Heard on The Judges: "_for_ to"

Wilson Gray hwgray at GMAIL.COM
Thu Aug 6 01:25:42 UTC 2009


On Wed, Aug 5, 2009 at 2:09 AM, Benjamin
Zimmer<bgzimmer at babel.ling.upenn.edu> wrote:
> ---------------------- Information from the mail header -----------------------
> Sender:       American Dialect Society <ADS-L at LISTSERV.UGA.EDU>
> Poster:       Benjamin Zimmer <bgzimmer at BABEL.LING.UPENN.EDU>
> Subject:      Re: Heard on The Judges: "_for_ to"
> -------------------------------------------------------------------------------
>
> On Tue, Aug 4, 2009 at 9:28 PM, Wilson Gray wrote:
>>
>> On Tue, Aug 4, 2009 at 12:30 PM, Arnold Zwicky wrote:
>> >
>> > On Aug 4, 2009, at 7:35 AM, Wilson Gray wrote:
>> >
>> >> Late-teen-aged, black male college student from Ohio, using
>> >> Northern-BE phonology, i.e. r-ful, "right" [raIt]:
>> >>
>> >> "I went to college _for_ to do the right thing."
>> >>
>> >> I know that the continued use of "for to" is hardly startling, but the
>> >> fact that it was used by such a young, Northern person I thought might
>> >> be of peripheral interest.
>> >
>> > i'm away from my copy of DARE, and failed to locate an entry for "for
>> > to" by searching DARE on-line... so can anyone report on what's known
>> > about the social and regional distribution of "for to" in current
>> > English?  (the OED is, of course, not of much use here, since it gives
>> > older examples and merely reports that the usage is obsolete "in
>> > educated use".)
>>
>> Damn! I hate when this happens! I usually try to keep in mind that the
>> fact that black people may use a given syntactic structure all of the
>> time still leaves the occurrence of said structure a rarity. The
>> "fuck-over" syndrome strikes again!
>
> Well, even those who lack the construction in their dialect have
> probably heard it deployed lyrically in "Swing Low, Sweet Chariot"
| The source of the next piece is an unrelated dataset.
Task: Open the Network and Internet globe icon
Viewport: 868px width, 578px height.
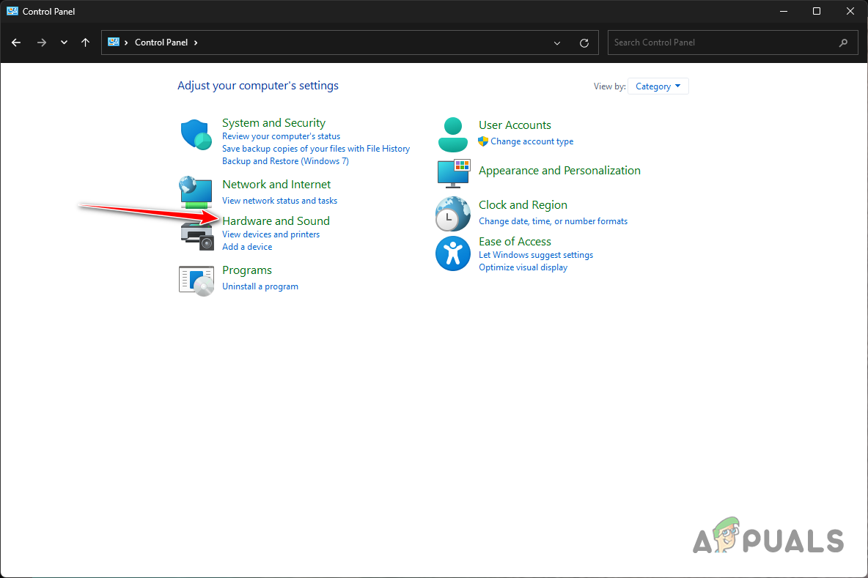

> ("Coming for to carry me home"), "Oh, Susanna" ("I'm going to
> Louisiana, my true love for to see"), "Mr. Tambourine Man" ("I'm ready
> to go anywhere, I'm ready for to fade"), "A Horse With No Name"
> ("There ain't no one for to give you no pain"), etc.
>
>
> --Ben Zimmer
>
> ------------------------------------------------------------
> The American Dialect Society - http://www.americandialect.org
>
Thanks, Ben! The exact wording of that line from "Mr. Tambourine Man"
has evaded me for years! Of course, I could always have googled the
lyrics, but that been one of many, many things that I've never gotten
around to doing.
--
-Wilson
–––
All say, "How hard it is that we have to die!"---a strange complaint
to come from the mouths of people who have had to live.